Foi operada há um mês. Como correu?
Foi uma intervenção cirúrgica muito invasiva e muito pouco conservadora, mas tudo está a andar bem e espero ter alta para regressar às gravações em pleno.
Sente-se bem neste pós-operatório?
Tenho feito um conjunto de atividades, entre elas caminhar diariamente para que consiga uma recuperação tranquila. Como todos sabemos, nestes processos acabamos por perder muita carga muscular e é importante recuperá-la. Inicialmente, andava muito cansada, mas agora sinto que estou a regressar à normalidade, se posso chamar assim…
No que consistiu a operação?
Fui operada aos ovários, porque tinha vários quistos.
Tratou-se de uma questão simples ou foi mais complicada?
Fiquei apreensiva, mas estava confiante. Era preciso deixar a ciência falar e sentia-me muito bem entregue, sentia uma total confiança na dra Filipa Osório, que me operou, e na dra Paula Gonçalves, que me acompanhou desde a primeira hora. E os resultados de todos os testes que iam chegando apontavam para serem quistos benignos, por isso sempre achei que ia conseguir ultrapassar mais uma situação complicada.
E a família, tem-na mimado muito?
Sim, tenho sempre muito mimo e já nem sei viver de outra forma. Além desse, recebi mimo de todas as pessoas que me acompanharam no meu internamento. Para elas, o meu grande obrigada.
Muitas mulheres têm complicações do mesmo género. Acha importante desmistificar esta questão, assim como falar abertamente da menopausa?

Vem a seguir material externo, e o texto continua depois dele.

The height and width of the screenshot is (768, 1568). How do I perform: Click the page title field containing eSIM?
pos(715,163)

Obviamente, é importante falar abertamente sobre o tema da menopausa, forçada ou não. É importante termos uma relação honesta com o nosso corpo. Sabemos o que nos espera e temos de enfrentar essas verdades. Como somos todas pessoas diferentes, para algumas será mais difícil do que para outras, mas não deixamos de ser mulheres completas.
Em que moldes será feito o regresso às gravações?

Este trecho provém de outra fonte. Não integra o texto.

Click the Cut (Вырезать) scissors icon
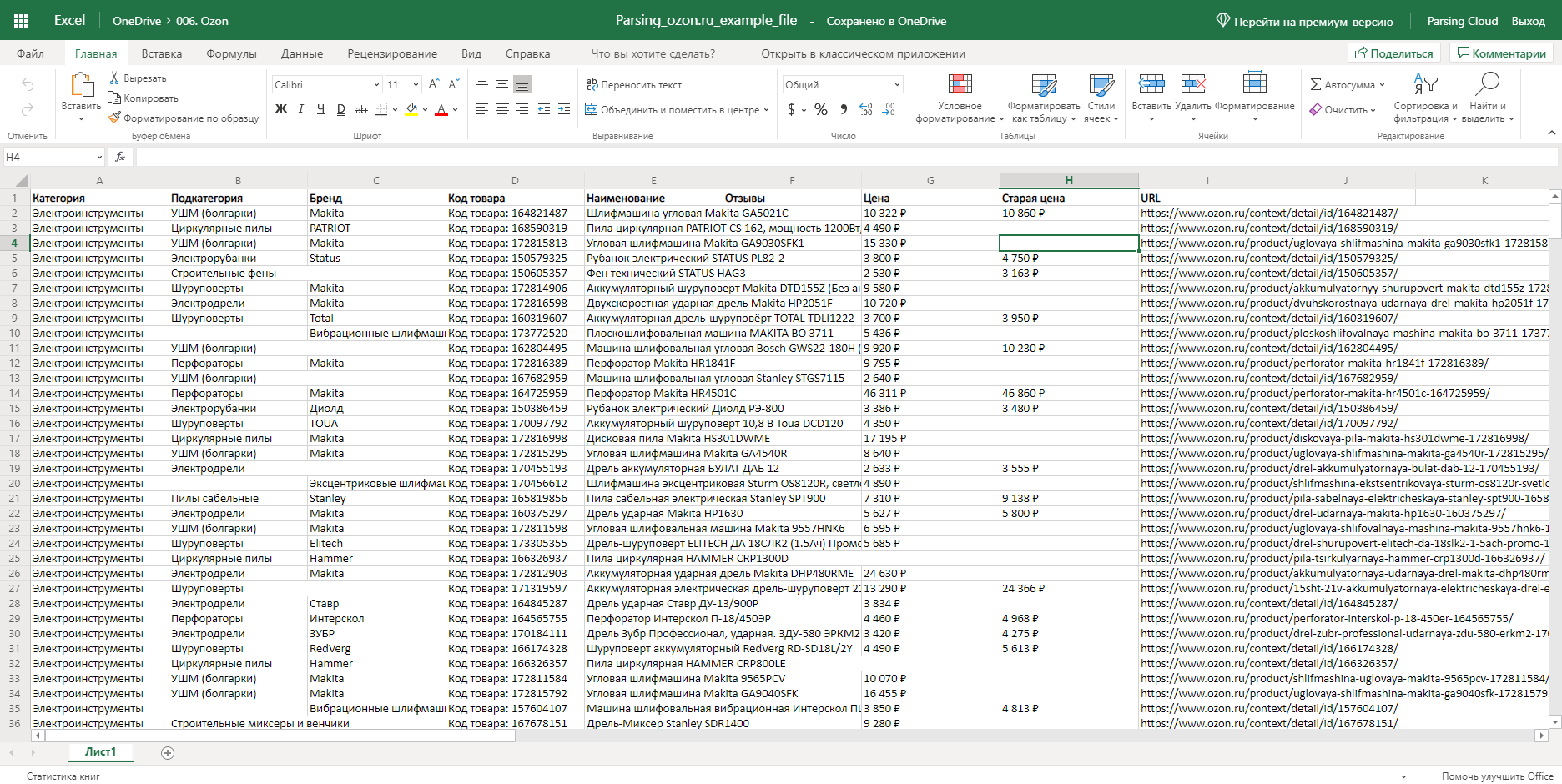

Estamos a fazer planos de previsão para gravações tranquilas, para que tudo corra bem. Todos têm sido incansáveis.
Sendo uma questão de saúde que sabia que tinha de resolver, combinou tudo de antemão com a produtora SP Televisão e a SIC?
Havia uma ideia de que o assunto teria de ser resolvido, mas as últimas três semanas antes da operação foram muitos agressivas em termos de dores e, portanto, foram tomadas medidas urgentes pela médica, antes que estivéssemos a criar um problema sério. É preciso ter muito cuidado, o cancro dos ovários é rápido e, muitas vezes, quando dá sinais, infelizmente, é tarde de mais.
Está ansiosa para voltar ao ritmo normal?
Sim, estou! Tenho saudades e quero voltar a “A Serra” e à minha personagem, Carlota. Temos uma equipa fantástica de atores, produtores e técnicos. Somos uma família e, de facto, havia pessoas que eu já não via há muitos anos. Foi muito bom voltar a trabalhar com eles.